Она рассказывает, а я понимаю, что ее рассказ — только начало трагедии, результаты которой так легко прослеживаются в нашем квартале. Результаты эти она наблюдает каждый день, потому так и боится.
…На 71-й улице между Первой и Йорк-авеню на ступеньках церкви круглый год сидит милая, интеллигентная, необычайно чистенькая старушка — бездомная. Совсем недавно она жила в одном из таких небольших дешевых домов. Дом снесли. Уезжать из своего района старушка не хочет, денег снять приличное жилье нет. Вот и «переселилась» она на улицу. Каждое утро ее приходит навещать богатая старушка, постоянная ее опекунша, приносит ей горячий кофе и бутерброд, протирает ей лицо и руки лосьоном. Они долго мирно беседуют — о погоде, кто как провел ночь. Богатая старушка возвращается домой, мимо бездомной весь день бегут люди: место бойкое, в конце квартала огромный Нью-Йоркский госпиталь. Люди привычно подают четвертаки, которые она не просит: ведь деньги, в сущности, и не очень нужны, много ли требуется для пропитания старушке, а на жилье подаянием не соберешь. Люди бегут мимо, а она все сидит — в жару и в снег, в дождь и в ветер. Только ночевать уходит в церковь. В этот год старушка зимовала нарядная: в старенькой, но красивой норковой шубке — тоже чье-то благодеяние.
На 79-й улице еще одна бездомная, женщина средних лет. Та явно безумна. Целыми днями она стоит над тумбой для мусора и воображаемой щеткой яростно чистит зубы, со страшными гримасами открывая рот. Где она жила прежде? Почему облюбовала именно этот угол? Не знаю. Но вот уже год, как она не покидает свой пост.
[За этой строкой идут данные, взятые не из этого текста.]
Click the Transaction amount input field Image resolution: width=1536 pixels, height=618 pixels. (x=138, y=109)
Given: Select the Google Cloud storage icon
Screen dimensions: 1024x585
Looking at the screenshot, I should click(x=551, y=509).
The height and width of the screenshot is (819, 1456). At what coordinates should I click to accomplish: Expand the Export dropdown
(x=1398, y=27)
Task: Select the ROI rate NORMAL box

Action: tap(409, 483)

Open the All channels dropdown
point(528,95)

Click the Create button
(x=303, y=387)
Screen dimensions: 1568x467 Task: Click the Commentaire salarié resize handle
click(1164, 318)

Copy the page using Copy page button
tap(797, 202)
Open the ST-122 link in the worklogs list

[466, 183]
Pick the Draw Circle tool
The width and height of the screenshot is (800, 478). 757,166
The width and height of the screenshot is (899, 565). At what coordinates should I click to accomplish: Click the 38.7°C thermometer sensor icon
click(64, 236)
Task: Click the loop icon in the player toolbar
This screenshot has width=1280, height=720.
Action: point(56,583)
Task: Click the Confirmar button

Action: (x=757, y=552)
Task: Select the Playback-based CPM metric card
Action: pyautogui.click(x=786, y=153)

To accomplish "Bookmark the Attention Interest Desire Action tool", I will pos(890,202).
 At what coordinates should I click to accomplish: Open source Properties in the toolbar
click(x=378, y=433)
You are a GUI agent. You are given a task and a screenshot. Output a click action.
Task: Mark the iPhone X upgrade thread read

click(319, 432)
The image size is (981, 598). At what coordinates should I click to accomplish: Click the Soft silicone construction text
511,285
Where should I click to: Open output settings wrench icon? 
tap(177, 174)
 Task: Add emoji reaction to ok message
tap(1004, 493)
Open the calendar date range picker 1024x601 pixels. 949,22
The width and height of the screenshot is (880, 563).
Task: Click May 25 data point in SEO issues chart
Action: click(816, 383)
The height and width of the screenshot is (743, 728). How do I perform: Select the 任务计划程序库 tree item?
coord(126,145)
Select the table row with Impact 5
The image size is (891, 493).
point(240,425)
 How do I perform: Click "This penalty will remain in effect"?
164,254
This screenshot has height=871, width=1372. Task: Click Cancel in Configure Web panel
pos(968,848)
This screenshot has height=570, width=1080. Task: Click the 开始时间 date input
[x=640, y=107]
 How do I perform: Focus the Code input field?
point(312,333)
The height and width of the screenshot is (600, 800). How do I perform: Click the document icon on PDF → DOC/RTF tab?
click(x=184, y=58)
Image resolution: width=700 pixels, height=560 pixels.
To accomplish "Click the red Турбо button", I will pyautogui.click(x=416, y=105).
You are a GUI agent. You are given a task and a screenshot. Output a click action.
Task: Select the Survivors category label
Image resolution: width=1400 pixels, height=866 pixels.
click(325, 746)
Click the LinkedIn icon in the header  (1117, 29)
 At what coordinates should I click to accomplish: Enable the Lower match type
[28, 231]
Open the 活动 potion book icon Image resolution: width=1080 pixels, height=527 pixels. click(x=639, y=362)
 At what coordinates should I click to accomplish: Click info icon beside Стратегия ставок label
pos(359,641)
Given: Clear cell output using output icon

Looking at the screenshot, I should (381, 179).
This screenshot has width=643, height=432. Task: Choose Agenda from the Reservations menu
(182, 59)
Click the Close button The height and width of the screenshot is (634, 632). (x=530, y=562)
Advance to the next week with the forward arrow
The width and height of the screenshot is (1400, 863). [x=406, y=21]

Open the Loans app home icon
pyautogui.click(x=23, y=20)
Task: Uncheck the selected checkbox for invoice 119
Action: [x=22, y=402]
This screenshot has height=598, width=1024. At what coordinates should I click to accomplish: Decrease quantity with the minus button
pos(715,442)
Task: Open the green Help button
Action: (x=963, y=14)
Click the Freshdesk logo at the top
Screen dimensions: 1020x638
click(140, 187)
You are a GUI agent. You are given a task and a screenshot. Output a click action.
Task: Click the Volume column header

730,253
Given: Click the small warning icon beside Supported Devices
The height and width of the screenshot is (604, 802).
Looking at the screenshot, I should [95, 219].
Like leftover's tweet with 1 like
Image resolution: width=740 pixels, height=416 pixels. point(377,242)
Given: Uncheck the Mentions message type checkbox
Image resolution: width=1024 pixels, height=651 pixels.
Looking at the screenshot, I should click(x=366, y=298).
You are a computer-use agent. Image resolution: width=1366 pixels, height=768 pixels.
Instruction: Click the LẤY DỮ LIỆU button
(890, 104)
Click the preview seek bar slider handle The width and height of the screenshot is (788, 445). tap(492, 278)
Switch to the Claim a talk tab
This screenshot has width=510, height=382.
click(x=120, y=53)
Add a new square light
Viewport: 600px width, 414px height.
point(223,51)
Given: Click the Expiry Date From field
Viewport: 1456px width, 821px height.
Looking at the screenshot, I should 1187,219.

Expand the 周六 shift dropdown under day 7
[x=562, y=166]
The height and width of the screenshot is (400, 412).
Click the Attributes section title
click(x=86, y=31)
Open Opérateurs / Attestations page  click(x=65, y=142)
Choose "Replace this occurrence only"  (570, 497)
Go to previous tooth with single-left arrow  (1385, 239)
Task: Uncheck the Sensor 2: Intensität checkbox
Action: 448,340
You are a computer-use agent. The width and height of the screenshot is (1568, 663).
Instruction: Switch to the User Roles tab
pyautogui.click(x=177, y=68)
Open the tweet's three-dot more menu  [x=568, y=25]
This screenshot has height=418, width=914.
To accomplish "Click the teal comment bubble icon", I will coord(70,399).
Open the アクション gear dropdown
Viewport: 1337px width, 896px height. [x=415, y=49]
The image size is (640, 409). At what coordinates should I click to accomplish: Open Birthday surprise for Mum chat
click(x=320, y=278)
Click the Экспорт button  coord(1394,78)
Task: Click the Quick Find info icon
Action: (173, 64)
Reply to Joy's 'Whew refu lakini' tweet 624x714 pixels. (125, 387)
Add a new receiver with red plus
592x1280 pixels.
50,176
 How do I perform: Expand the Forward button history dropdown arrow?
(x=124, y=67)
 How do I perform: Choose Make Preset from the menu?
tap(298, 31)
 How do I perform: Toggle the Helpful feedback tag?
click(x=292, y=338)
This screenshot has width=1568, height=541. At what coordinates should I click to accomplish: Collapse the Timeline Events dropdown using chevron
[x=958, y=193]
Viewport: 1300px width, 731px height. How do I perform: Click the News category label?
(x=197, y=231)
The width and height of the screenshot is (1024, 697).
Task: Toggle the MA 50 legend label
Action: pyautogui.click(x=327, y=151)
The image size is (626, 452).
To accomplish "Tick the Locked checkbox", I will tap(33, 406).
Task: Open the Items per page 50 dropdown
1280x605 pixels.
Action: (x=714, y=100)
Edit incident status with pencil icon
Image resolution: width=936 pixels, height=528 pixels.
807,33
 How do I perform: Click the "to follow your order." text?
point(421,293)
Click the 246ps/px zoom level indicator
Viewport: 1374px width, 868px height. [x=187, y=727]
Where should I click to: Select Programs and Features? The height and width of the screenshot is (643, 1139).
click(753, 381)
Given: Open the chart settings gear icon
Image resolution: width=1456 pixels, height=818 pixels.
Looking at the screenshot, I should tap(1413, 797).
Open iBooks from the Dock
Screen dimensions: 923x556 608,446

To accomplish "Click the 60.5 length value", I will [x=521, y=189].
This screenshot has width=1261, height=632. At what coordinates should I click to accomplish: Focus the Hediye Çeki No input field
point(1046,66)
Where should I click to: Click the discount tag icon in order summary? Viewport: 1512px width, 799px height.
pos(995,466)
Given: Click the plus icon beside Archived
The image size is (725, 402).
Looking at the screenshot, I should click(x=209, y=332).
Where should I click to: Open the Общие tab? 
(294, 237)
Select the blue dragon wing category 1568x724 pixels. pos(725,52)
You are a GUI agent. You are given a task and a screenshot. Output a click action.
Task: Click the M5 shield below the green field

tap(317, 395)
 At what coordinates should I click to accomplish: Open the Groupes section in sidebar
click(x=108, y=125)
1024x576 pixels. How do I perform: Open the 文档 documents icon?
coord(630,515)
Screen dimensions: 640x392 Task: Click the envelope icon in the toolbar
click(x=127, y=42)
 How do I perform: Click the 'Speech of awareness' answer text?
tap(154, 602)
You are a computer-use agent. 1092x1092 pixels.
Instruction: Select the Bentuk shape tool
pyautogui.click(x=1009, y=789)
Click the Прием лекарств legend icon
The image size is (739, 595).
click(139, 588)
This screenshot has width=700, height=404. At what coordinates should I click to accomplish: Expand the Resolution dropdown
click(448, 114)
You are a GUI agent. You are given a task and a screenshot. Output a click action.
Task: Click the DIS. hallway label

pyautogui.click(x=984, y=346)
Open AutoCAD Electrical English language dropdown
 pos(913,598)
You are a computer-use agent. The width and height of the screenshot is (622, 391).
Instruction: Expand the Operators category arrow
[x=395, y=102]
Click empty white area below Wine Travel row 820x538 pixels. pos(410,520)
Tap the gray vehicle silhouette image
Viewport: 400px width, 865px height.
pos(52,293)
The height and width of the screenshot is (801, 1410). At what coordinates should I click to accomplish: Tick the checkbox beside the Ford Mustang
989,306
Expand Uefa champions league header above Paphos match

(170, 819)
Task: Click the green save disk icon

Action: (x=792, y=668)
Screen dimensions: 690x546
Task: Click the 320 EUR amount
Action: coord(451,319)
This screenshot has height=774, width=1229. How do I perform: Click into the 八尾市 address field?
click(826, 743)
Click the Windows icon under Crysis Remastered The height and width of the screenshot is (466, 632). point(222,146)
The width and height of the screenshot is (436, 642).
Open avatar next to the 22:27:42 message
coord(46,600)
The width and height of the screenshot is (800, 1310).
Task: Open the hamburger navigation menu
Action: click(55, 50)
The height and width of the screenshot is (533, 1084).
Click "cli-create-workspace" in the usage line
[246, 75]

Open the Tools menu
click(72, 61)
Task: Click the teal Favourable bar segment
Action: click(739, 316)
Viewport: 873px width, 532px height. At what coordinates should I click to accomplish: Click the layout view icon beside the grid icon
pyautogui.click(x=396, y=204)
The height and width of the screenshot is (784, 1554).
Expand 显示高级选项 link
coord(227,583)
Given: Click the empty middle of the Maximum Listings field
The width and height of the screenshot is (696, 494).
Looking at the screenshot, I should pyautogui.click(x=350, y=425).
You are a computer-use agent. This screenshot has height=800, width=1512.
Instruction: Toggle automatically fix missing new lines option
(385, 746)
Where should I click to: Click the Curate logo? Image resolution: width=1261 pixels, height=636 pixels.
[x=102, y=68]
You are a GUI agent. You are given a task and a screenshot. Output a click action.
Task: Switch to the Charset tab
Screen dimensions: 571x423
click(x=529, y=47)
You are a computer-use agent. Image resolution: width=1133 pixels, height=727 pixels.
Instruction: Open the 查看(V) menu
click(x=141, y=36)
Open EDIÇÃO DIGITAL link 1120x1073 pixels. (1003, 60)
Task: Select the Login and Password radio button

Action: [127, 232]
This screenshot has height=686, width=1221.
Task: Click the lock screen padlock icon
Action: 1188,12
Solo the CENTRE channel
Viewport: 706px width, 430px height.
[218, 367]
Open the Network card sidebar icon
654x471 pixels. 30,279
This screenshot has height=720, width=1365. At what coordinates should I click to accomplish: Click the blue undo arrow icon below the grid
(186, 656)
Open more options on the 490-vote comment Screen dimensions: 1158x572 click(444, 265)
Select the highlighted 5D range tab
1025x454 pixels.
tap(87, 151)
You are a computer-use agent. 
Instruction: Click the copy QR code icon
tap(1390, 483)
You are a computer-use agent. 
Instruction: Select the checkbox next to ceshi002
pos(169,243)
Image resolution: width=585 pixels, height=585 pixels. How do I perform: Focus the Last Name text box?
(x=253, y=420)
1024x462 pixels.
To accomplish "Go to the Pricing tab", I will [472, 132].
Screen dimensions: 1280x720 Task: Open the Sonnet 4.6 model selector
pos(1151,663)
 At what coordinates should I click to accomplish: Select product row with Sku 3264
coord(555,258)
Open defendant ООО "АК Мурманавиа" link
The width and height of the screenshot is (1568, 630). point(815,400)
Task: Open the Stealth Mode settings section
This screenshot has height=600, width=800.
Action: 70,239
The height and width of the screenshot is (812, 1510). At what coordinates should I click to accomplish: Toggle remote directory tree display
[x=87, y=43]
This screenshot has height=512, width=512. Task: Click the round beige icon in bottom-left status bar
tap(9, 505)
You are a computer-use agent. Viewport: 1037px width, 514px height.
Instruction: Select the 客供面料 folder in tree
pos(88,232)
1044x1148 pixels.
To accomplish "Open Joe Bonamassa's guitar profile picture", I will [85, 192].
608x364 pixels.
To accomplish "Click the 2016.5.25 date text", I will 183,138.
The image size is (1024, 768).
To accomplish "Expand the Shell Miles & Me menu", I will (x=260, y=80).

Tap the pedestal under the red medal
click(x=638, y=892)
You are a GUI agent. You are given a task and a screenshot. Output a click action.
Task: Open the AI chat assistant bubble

Еще одна, рыхлая, полная, женщина целыми днями лежит на газетах на 69-й улице, привалившись спиной к стене дорогого ресторана. Она в некоторой степени знаменитость, о ней писали газеты. Ее пытались увезти в ночлежку, давали комнатку, но нет! Она хочет жить только в своем бывшем районе, а в бывшем так дорого, что никто не может ей помочь. Здорова ли она? Очевидно, не совсем, но факт остается фактом, уезжать она не хочет и милостыню не принимает: какие-то свои маленькие деньги у нее есть.